**Problem**
Reproduce the lines below word for word, starting at the first line and stopping after the line that contains "Looking at the screenshot, I should point(198,104).".

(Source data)
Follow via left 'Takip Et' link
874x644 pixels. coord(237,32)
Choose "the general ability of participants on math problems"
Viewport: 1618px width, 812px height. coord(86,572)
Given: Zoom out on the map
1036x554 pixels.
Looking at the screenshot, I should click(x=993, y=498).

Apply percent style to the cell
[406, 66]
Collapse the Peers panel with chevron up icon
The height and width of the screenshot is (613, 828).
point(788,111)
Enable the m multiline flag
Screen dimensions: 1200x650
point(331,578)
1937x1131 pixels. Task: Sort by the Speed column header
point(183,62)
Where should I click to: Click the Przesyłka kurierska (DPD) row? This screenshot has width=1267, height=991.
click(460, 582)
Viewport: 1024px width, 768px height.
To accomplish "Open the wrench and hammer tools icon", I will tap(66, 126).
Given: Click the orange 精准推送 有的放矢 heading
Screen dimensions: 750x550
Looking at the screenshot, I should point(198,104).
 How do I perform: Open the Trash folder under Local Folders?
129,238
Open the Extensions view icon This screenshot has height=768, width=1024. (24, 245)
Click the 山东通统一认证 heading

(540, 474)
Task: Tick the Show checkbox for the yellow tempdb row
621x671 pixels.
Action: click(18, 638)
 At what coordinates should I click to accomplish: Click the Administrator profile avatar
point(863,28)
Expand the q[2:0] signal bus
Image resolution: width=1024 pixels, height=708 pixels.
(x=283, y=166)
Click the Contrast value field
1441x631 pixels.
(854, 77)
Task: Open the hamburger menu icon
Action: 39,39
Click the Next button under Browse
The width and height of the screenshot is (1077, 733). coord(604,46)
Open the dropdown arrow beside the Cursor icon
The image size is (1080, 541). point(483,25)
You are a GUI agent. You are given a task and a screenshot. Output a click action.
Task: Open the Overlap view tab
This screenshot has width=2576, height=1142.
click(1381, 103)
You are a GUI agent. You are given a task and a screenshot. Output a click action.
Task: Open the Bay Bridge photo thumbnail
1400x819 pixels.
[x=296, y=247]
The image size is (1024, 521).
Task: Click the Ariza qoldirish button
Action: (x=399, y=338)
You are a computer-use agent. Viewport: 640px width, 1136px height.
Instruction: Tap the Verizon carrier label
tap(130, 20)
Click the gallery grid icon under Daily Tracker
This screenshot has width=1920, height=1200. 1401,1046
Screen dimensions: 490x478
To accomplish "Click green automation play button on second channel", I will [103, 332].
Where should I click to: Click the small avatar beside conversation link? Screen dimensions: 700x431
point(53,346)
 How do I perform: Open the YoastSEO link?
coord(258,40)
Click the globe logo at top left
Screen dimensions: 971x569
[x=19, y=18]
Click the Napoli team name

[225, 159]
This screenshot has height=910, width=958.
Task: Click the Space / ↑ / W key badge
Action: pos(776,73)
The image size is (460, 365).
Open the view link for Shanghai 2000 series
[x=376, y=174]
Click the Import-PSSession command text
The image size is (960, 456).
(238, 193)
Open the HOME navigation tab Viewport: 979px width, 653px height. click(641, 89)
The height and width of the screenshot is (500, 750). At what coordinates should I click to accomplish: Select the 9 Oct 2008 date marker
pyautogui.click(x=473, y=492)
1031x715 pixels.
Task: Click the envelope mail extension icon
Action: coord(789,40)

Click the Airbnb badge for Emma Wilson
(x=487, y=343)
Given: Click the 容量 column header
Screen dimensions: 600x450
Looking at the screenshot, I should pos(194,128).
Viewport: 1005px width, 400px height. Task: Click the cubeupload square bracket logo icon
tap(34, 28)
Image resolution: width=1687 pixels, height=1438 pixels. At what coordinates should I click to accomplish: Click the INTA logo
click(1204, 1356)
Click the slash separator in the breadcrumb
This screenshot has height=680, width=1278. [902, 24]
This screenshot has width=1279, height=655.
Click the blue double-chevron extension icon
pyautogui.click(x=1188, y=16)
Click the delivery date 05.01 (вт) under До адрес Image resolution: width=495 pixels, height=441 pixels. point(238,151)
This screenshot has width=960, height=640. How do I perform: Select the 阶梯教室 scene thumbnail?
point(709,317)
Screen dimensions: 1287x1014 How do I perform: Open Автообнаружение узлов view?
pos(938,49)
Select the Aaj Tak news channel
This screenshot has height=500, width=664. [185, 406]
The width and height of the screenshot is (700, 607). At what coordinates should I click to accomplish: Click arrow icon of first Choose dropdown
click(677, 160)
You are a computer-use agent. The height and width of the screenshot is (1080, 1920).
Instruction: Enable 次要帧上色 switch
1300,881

**Answer to the exercise**
Follow via left 'Takip Et' link
874x644 pixels. coord(237,32)
Choose "the general ability of participants on math problems"
Viewport: 1618px width, 812px height. coord(86,572)
Given: Zoom out on the map
1036x554 pixels.
Looking at the screenshot, I should click(x=993, y=498).

Apply percent style to the cell
[406, 66]
Collapse the Peers panel with chevron up icon
The height and width of the screenshot is (613, 828).
point(788,111)
Enable the m multiline flag
Screen dimensions: 1200x650
point(331,578)
1937x1131 pixels. Task: Sort by the Speed column header
point(183,62)
Where should I click to: Click the Przesyłka kurierska (DPD) row? This screenshot has width=1267, height=991.
click(460, 582)
Viewport: 1024px width, 768px height.
To accomplish "Open the wrench and hammer tools icon", I will tap(66, 126).
Given: Click the orange 精准推送 有的放矢 heading
Screen dimensions: 750x550
Looking at the screenshot, I should point(198,104).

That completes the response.